____ MATERIAL FOR THIS TASK

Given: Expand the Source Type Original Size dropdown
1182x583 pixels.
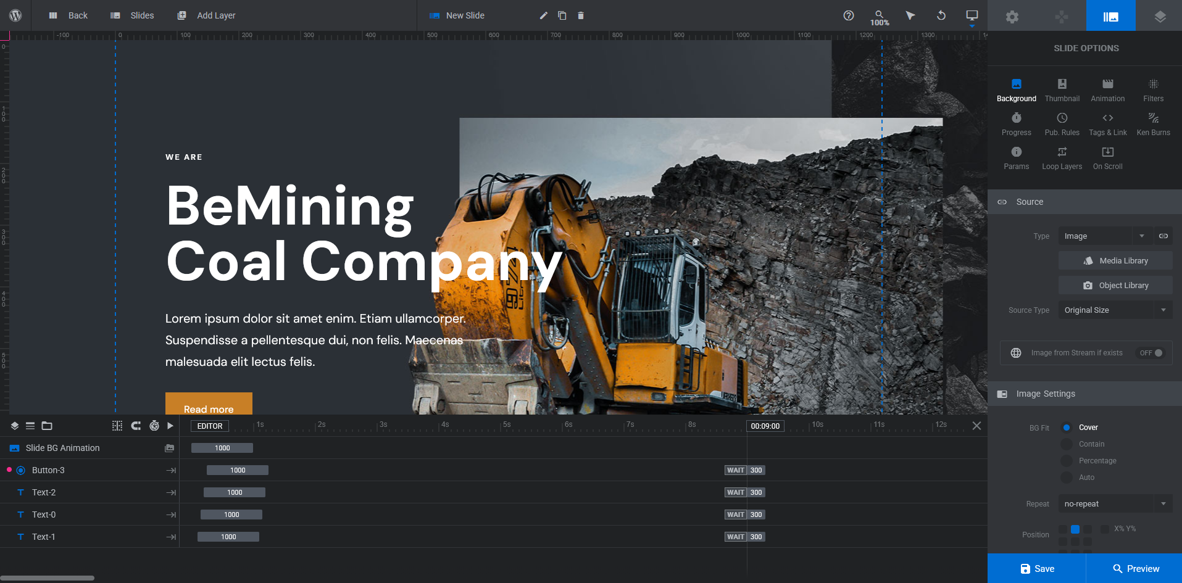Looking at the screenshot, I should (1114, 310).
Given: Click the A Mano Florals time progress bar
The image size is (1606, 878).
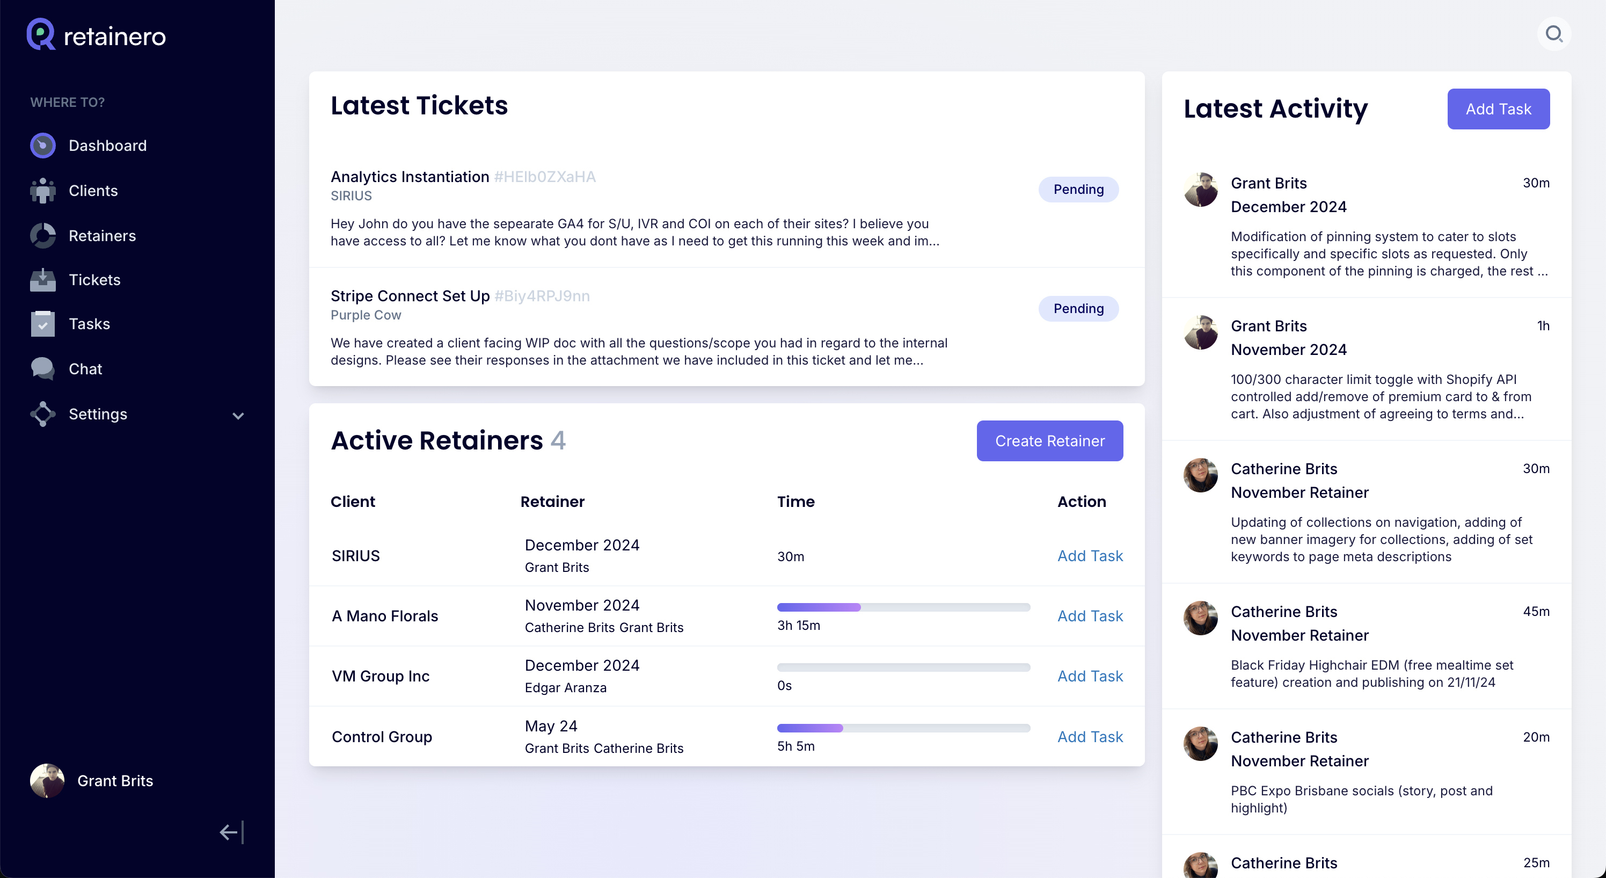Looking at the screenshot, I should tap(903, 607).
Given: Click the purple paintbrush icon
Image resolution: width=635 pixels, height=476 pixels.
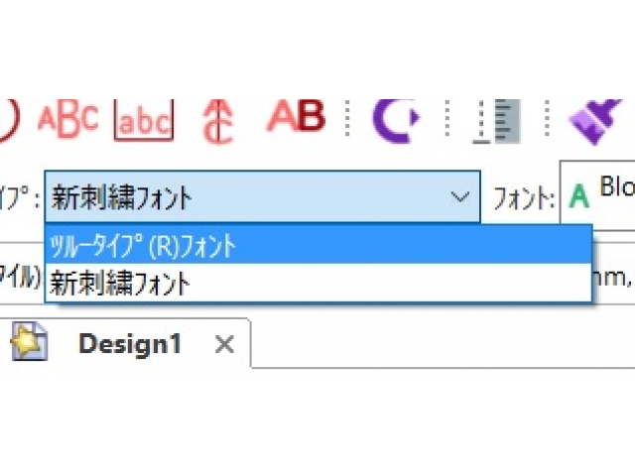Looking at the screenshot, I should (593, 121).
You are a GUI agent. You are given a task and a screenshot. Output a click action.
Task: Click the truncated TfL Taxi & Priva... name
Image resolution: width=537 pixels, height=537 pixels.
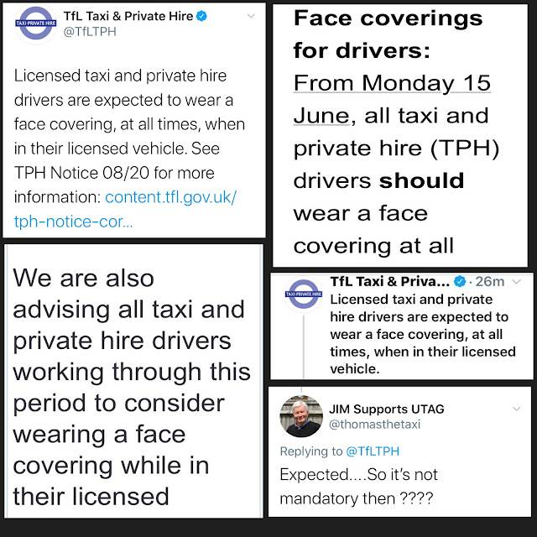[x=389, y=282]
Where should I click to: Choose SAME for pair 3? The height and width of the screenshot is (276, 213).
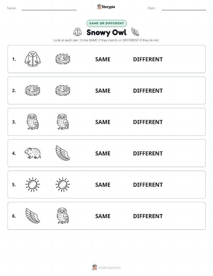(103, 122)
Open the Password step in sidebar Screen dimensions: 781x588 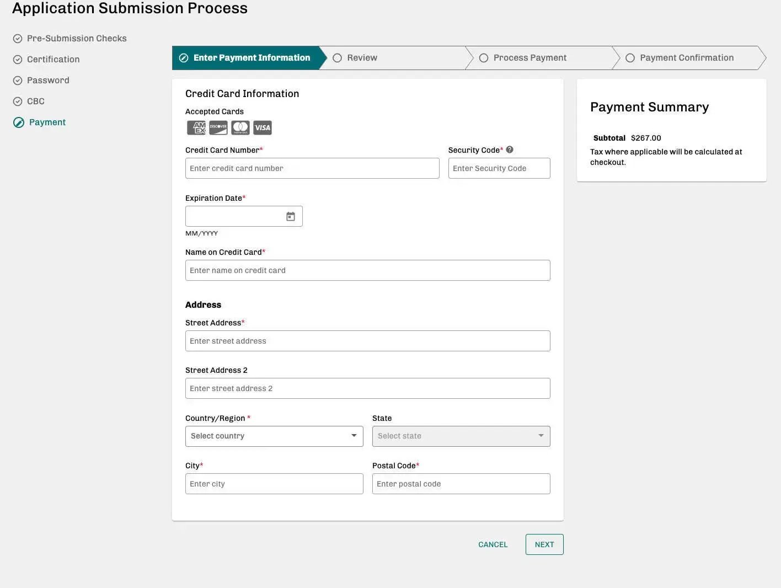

________

Your answer should hold every record above, printed exactly and free of pictures.

▸ **RESPONSE TO THIS EXERCISE**
Given: Expand the Source Type Original Size dropdown
1182x583 pixels.
Looking at the screenshot, I should (1114, 310).
Given: Click the A Mano Florals time progress bar
The image size is (1606, 878).
Looking at the screenshot, I should tap(903, 607).
Given: Click the purple paintbrush icon
Image resolution: width=635 pixels, height=476 pixels.
Looking at the screenshot, I should (593, 121).
You are a GUI agent. You are given a task and a screenshot. Output a click action.
Task: Click the truncated TfL Taxi & Priva... name
Image resolution: width=537 pixels, height=537 pixels.
[x=389, y=282]
Where should I click to: Choose SAME for pair 3? The height and width of the screenshot is (276, 213).
(103, 122)
Open the Password step in sidebar Screen dimensions: 781x588 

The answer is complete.